Crónica de una pesadilla que no termina

Pueden ser las líneas mas difíciles que he escrito en mucho tiempo, ya se que muchos me diréis que es un amistoso y que no hay que hacerse sangre, pero no recuerdo pasar unos minutos tan amargos como los de esta madrugada viendo al Real Madrid.

Llegábamos al tercer partido tras una derrota no merecida ante el Bayern y una victoria en los penaltis frente al Arsenal, en ambos partidos pudimos ver ciertas mejorías y motivos de esperanza en el equipo, la buena forma de algunos jugadores y el gran acople de los nuevos, daban motivos para pensar que la temporada pasada fue una pesadilla de la que habíamos despertado, pero hoy ha quedado claro que esa pesadilla nos sigue atormentando.

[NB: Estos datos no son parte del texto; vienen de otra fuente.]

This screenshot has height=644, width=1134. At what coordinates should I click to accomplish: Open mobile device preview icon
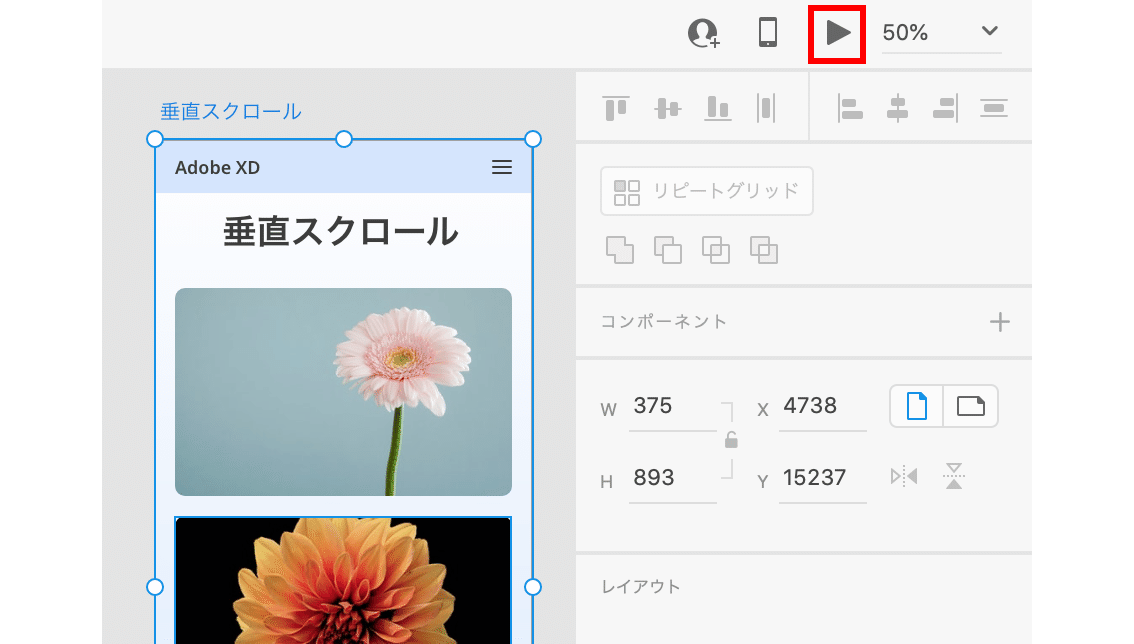(x=767, y=32)
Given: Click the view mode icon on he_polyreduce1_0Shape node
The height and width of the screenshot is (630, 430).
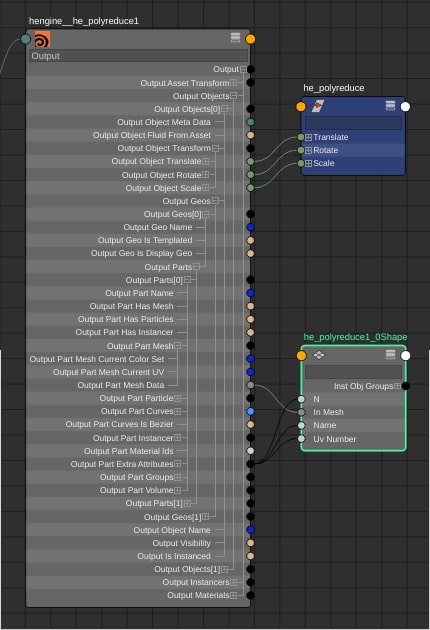Looking at the screenshot, I should [390, 354].
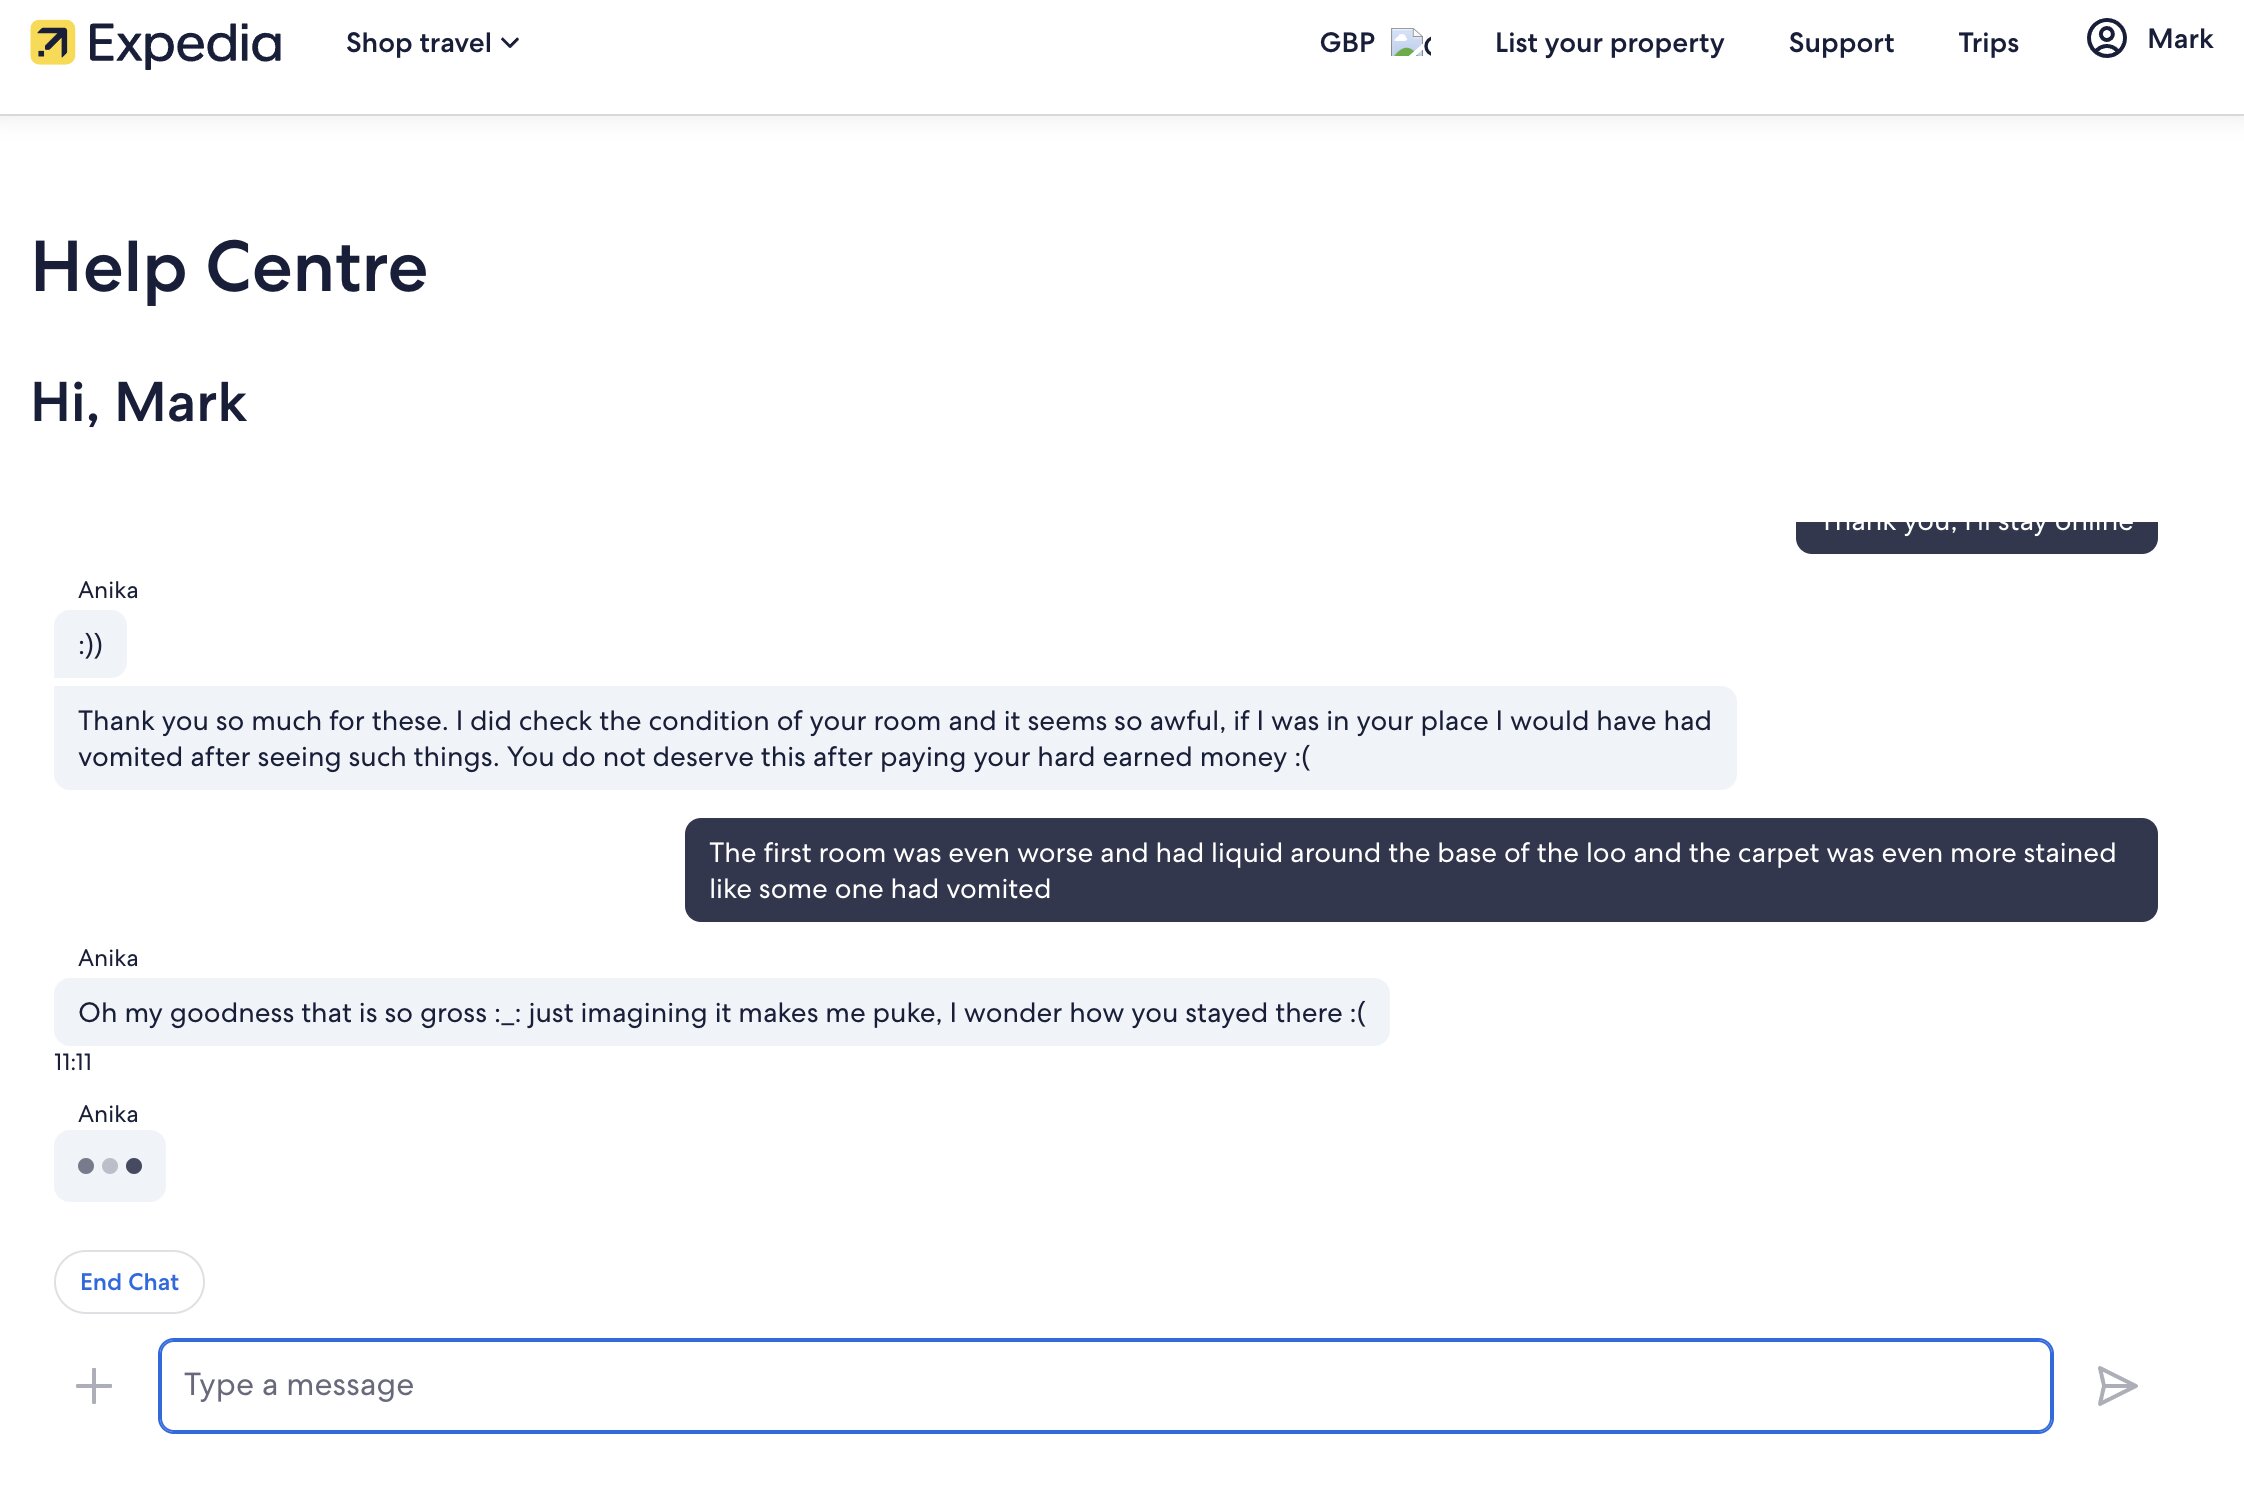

No había pasado un minuto cuando Odriozola perdía un balón en campo propio que propició una contra de Joao Felix que asiste a Costa que ayudado por un rebote en el talón de Ramos abría la lata. Venga es mala suerte, vamos a por ellos, nos decíamos, pero no habían pasado 6 minutos desde el gol de Costa, cuando un error de Vinicius que se duerme, permite a Saul llegar cómodo a línea de fondo y hacer el pase de la muerte a Joao Felix que hacía el segundo. Con el cero a dos, a todos nos vino a la mente el arreón de orgullo del partido contra el Arsenal, pero nada mas lejos de la realidad, una mala elección en la salida del balón, propicia que Correa de volea hiciese el tercero.

La pesadilla seguía, no había juego, el centro del campo había desaparecido y solo Vinicius parecía intentar desbordar y en una de esas jugadas del brasileño centraba un balón al área pequeña al que Jovic no llega por centímetros y en el choque con Oblack, cae lesionado, ¿ Qué mas podía pasar? Pues que en una nueva jugada de ataque rojiblanco llegaría el cuarto, otra vez diego Costa que en un mano a mano fusila a Courtois. La debacle blanca era patente, Hazard desaparecido intentaba combinar con Marcelo sin suerte y sin ideas, solo un disparo de Vinicius al poste nos hizo levantar un poco los brazos, aunque rápidamente nos los volvieron a bajar cuando Isco derribaba a Diego Costa en el área y el trencilla señalaba penalti, cinco cero y al vestuario.

La segunda parte fue un cúmulo de contrataques rojiblancos con menor acierto que en la primera y tirones de pundonor de los blancos, que siguieron sin ideas y sin capacidad de reacción. Recortamos distancias con tres goles que no maquillaron el marcador ya que ellos hicieron dos más, resultado final tres a siete.

No se deben sacar conclusiones, pero lo que esta claro es que este equipo necesita un cambio, no se si de jugadores o de actitud, lo peligroso es que lo segundo es más difícil de conseguir que lo primero. La única luz que se saca de esta pesadilla, es que hay gente por detrás que viene apretando y tiene ganas y fuerzas, lo que debemos preguntarnos es si los que ya están, las tienen.